Commodity-shy investors should think again – Imara
Prudent saver-investors who in recent years have been happy to steer clear of the commodity sector may wish to take a closer look at long-term prospects
This advise comes from Chris Botha, senior fund manager at Imara Asset Management South Africa.
He admits resources have taken a beating and have under-performed the JSE All Share Index for four years, but a comeback could be on the cards by 2015; perhaps sooner.
Botha says the average salary-earner’s perceptions may be clouded by mining industry strikes and media focus in the recent past on supposedly slower Chinese demand for minerals, but on a two- to five-year view there are positive prospects.
He adds: "Gains could be sizeable for those who look beyond current uncertainty.
"After a long period of under-performance by resources, sector rotation can be expected.
"The time to buy is now because share prices will discount the effects of firmer commodity prices about 18 months in advance.”
He says some long-term strategic themes suggest weak commodity prices cannot be sustained and will firm.
Botha explains: "A reviving world economy is clearly good for commodities. Another positive is Chinese urbanisation. Another 500 million people will move to the cities in the next five years, bolstering demand for housing, roads, cars and appliances.”
His focus is on commodities whose prices are underpinned by industrial demand.
He notes: "Iron ore demand is down as Chinese steel-makers have taken old plants out of production. But supply should rebound by 2015 as new mills come on stream. Supply may not be enough to meet increased demand, pushing up prices – positive scenarios for South Africa’s iron ore exporters.”
Botha says gold’s prospects are more problematic as industrial demand is a minor factor in this sector. However, he believes platinum prospects are positive two to five years down the line, despite labour unrest.

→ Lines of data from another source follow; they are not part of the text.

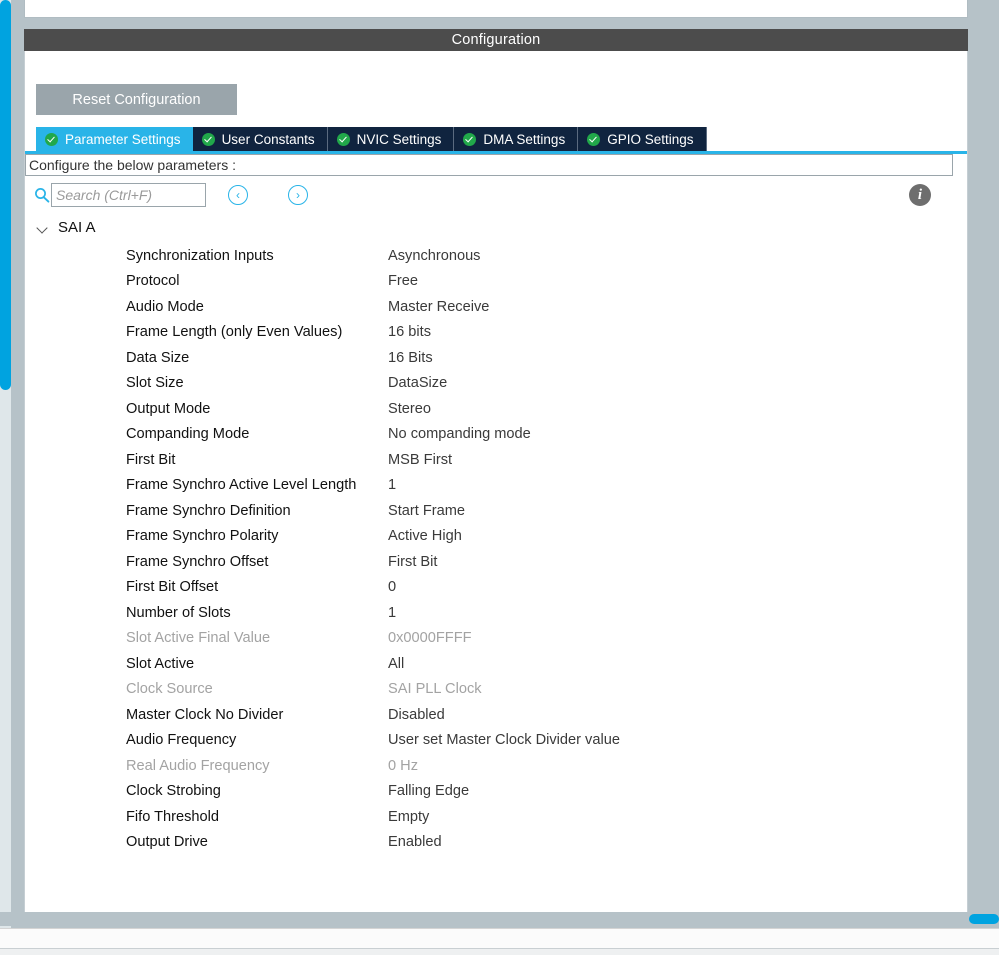  Describe the element at coordinates (496, 40) in the screenshot. I see `configuration-titlebar: Configuration` at that location.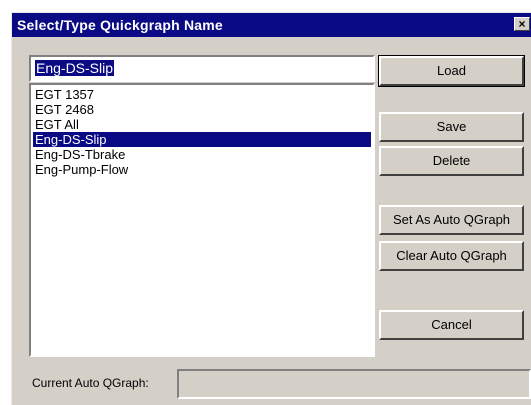  Describe the element at coordinates (522, 24) in the screenshot. I see `close-icon: ×` at that location. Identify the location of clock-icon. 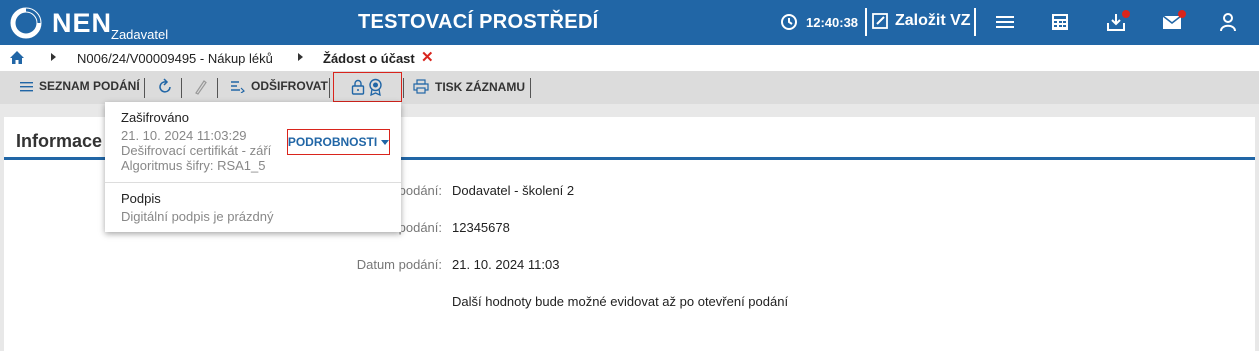
(789, 22). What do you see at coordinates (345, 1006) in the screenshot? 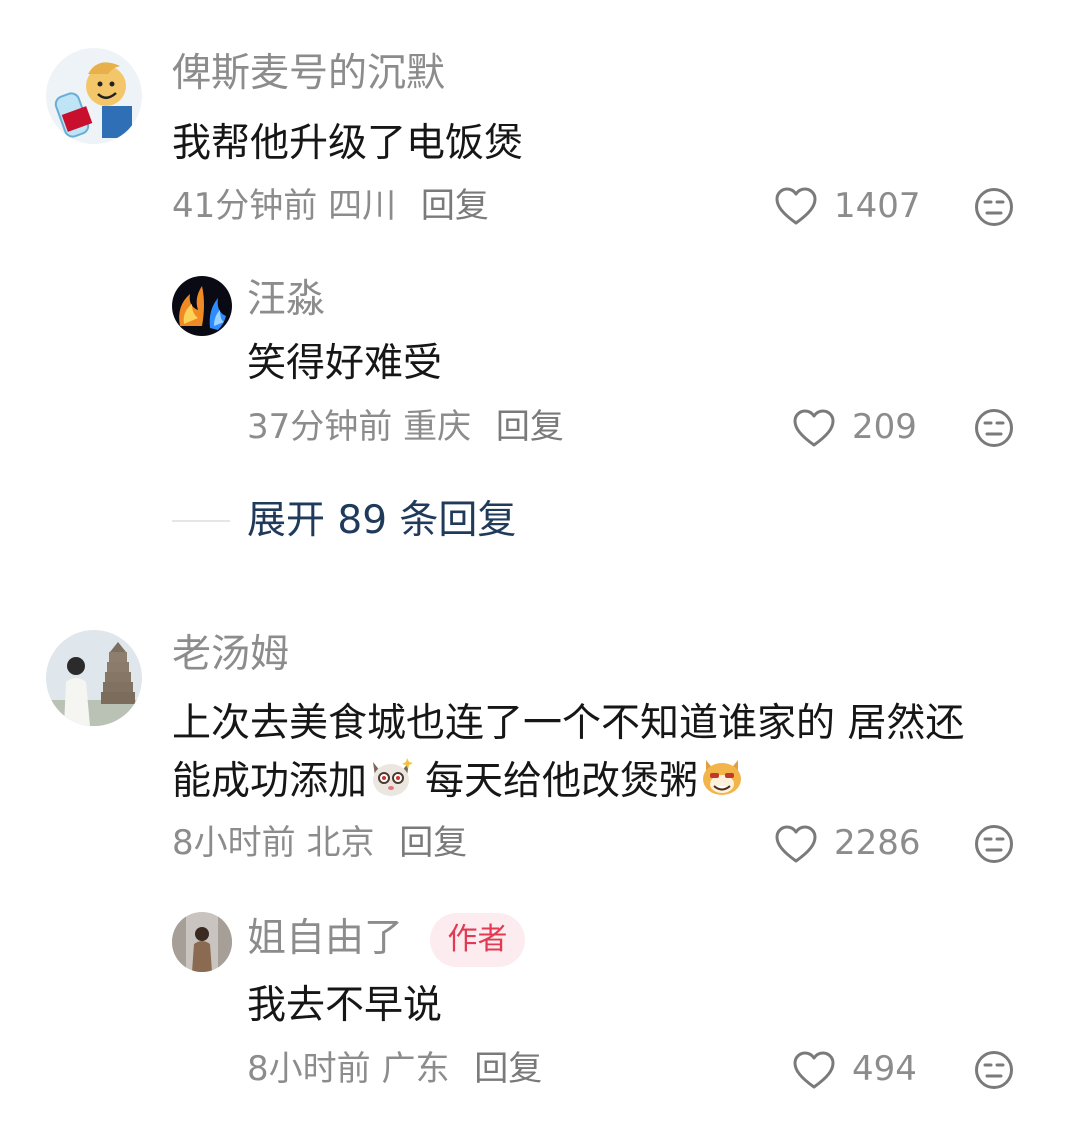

"Reviving world car sales, Chinese car-buying, Chinese concerns about pollution and the need for catalytic converters are all positive for platinum,” he adds.
Though South Africans are well aware of high pump prices, he cautions that oil market movements are difficult to call.
He points out: "New oil and gas discoveries and upcoming US oil self-sufficiency could depress prices, but turmoil in the Middle East may have the opposite effect.”
In his view, strategic factors argue in favour of increased portfolio commitments to commodities. But even on a tide of stronger world growth, not all commodity ‘boats’ will rise at once.
Botha comments: "We’ll see volatility and uncertainty. A selective approach is needed. Strong nerves may be needed as well.”